Eliza Dallimore dijo que la enagua parecía propiedad de Kerslake porque estaba «demasiado sucia y era muy corta ... no me llegaba a las rodillas». La cocinera le había dicho que su «ropa interior estaba muy sucia porque tenía mucho trabajo que hacer». Dallimore observó que ni Kerslake ni Cox llevaban una enagua limpia el sábado en que murió Saville (ella había visto su ropa interior cuando se probaron la prenda de franela de busto).
La entusiasta descripción que hiciera la señora Dallimore de la ropa interior de las sirvientes contrastaba con el desagrado que Foley había mostrado por el tema. El subjefe de policía dijo que no había discutido el descubrimiento de la enagua con los magistrados porque le daba demasiada «vergüenza». «No la tuve en mi poder ni un minuto. No quería tocarla ... así que dije: “Ya lo ven, es una asquerosa enagua sucia, guárdenla” ... Consideré que sería impropio e indecente exponerla en público. He visto una gran cantidad de prendas manchadas. Supongo que ningún hombre ha visto más prendas manchadas que yo.
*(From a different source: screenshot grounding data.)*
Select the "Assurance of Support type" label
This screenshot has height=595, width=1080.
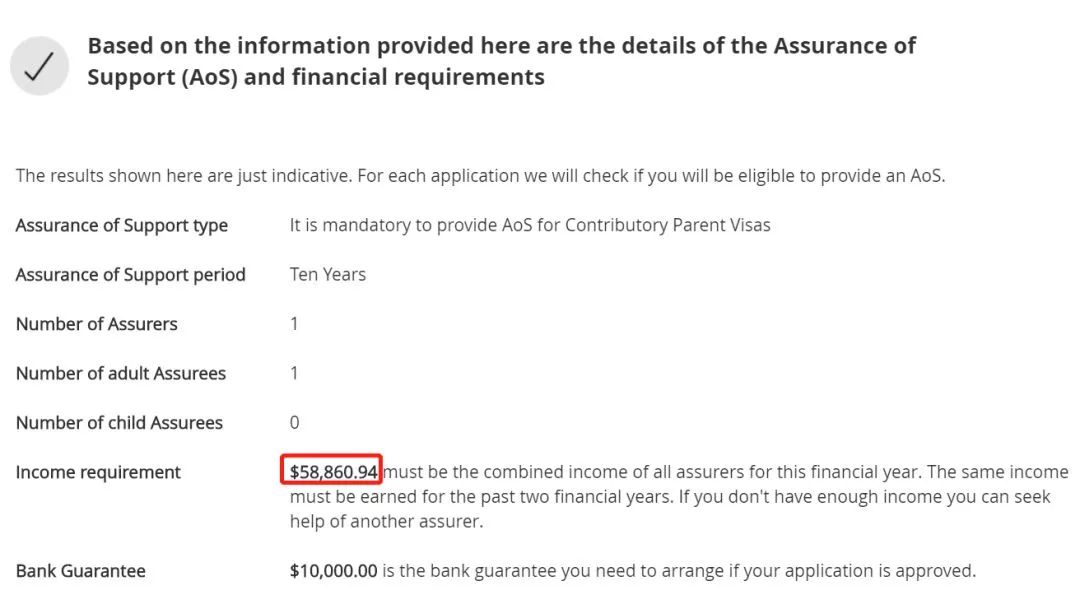click(x=122, y=225)
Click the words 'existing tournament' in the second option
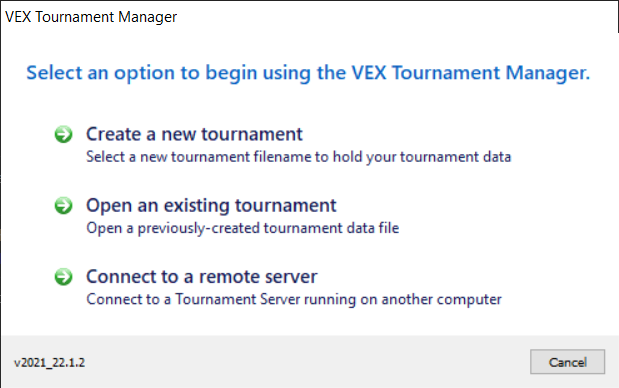Image resolution: width=619 pixels, height=388 pixels. point(250,206)
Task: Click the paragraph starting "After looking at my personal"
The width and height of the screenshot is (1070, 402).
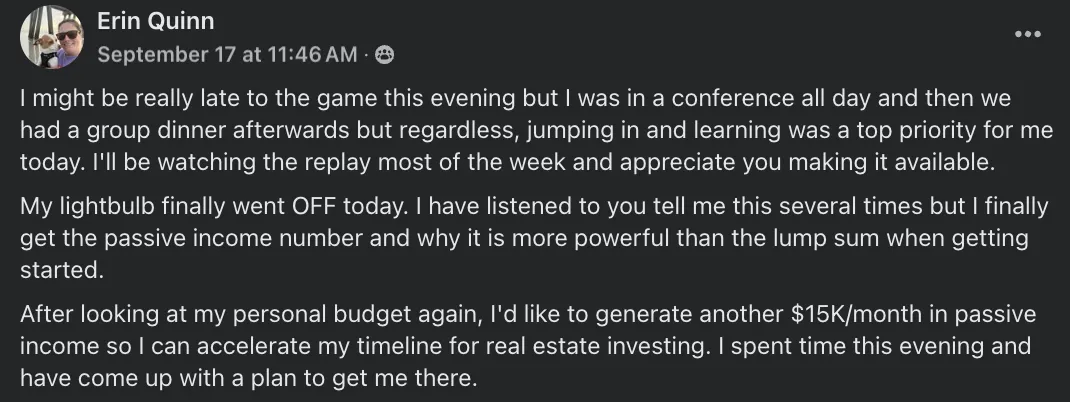Action: tap(520, 346)
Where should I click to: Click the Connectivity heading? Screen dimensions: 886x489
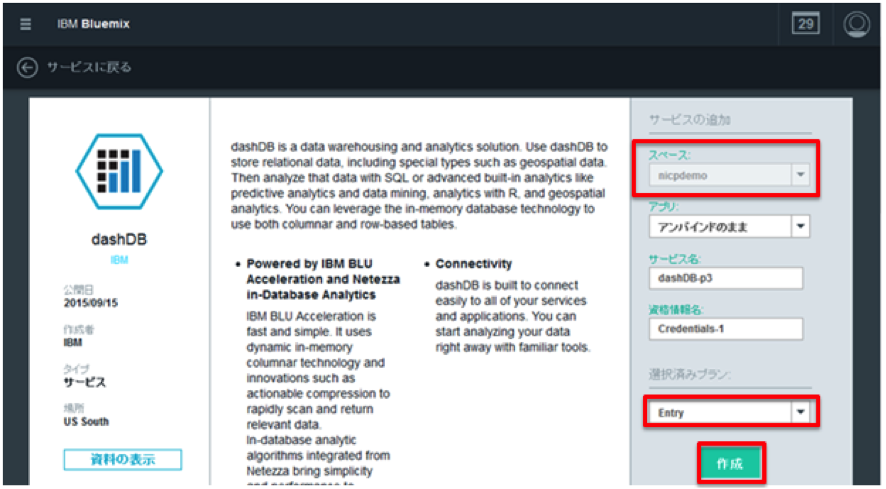[x=474, y=264]
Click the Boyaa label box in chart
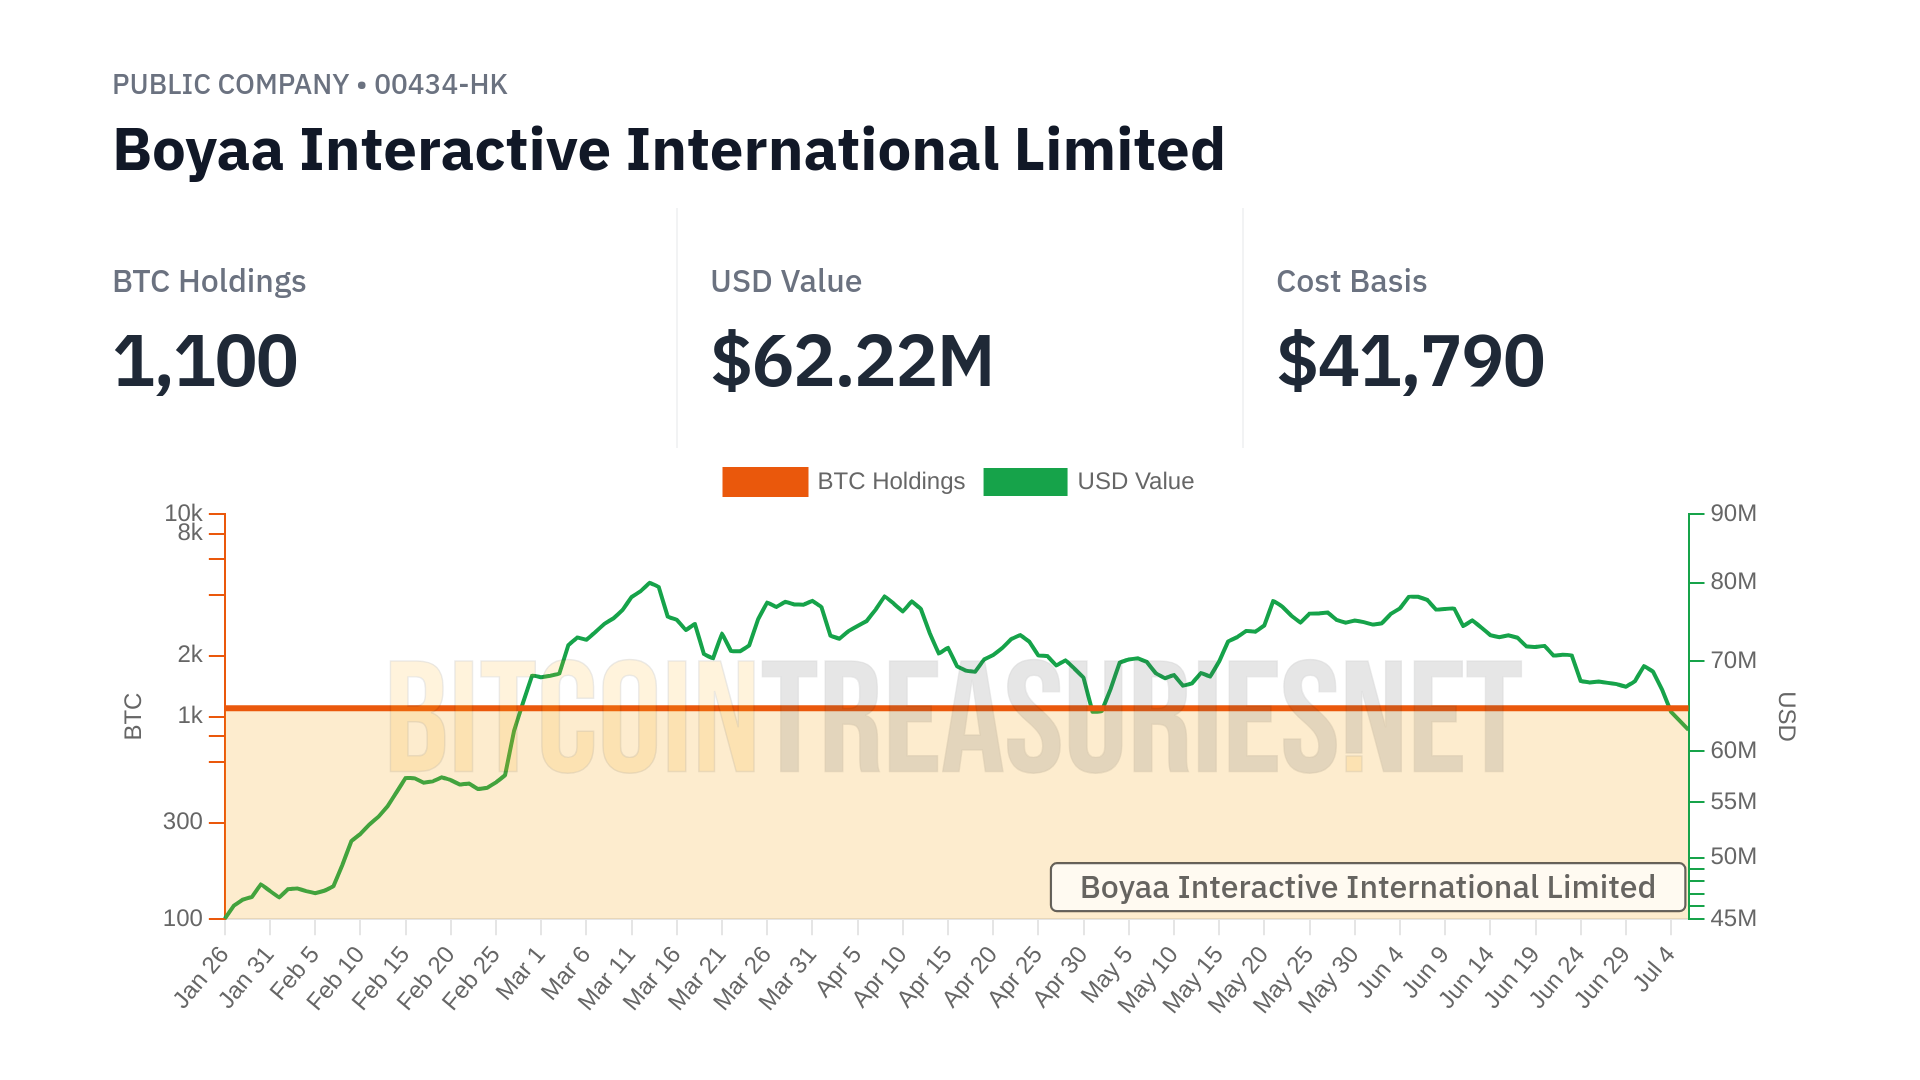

Un sábado por la mañana tuve que registrar cincuenta y dos camas en Bath y podrán imaginarse qué cosas vi..., pero nunca vi una prenda más sucia que esa.» Dijo que le habría gustado someter a la propietaria de la enagua a una revisión médica.
Los magistrados castigaron a Foley, pero lo perdonaron, describiéndolo como un policía «ingenioso y astuto» cuyo error había sido motivado por sentimientos de decencia y delicadeza.
Por órdenes de Henry Ludlow, el ayudante leyó en voz alta una carta de Whicher: la enagua escondida en la trascocina, decía el detective, «ningún miembro de la policía me mencionó su existencia durante los quince días en que trabajé con ellos en Road, asistiendo en la investigación, ni en la comunicación diaria que mantenía con el subjefe Foley y sus ayudantes... Si, por tanto, los magistrados se sienten molestos porque el asunto se les haya mantenido en secreto, les ruego que entiendan que yo no tuve nada que ver ... Quiero que sepan que yo no tengo la culpa».
El libro de Joseph Stapleton sobre el asesinato citaba otra carta de Whicher, en la que argumentaba que la enagua y el camisón perdido eran uno y el mismo. «Cuando el descubrimiento de la prenda ensangrentada en el tiro de la caldera y el “secreto desesperado”, que ya antes se había ocultado, rezumaron —escribió—, me sentí muy satisfecho de que fuera el camisón con el que se había cometido el acto ... No tengo dudas de que quien lo colocó allí pensó que sería un escondite temporal y que después la policía, por negligencia, dejó que se le escurriera entre los dedos. Por tanto, la necesidad de mantenerlo en secreto, tanto antes como después, rezumó.» Que Whicher repita el verbo «rezumar» es llamativo. Parece sentir una aprensión fuerte y visceral a la sangre que casi llegó a sus manos, sangre que también está presente en su imagen de un vestido que se escurre, como líquido, entre los dedos de los policías.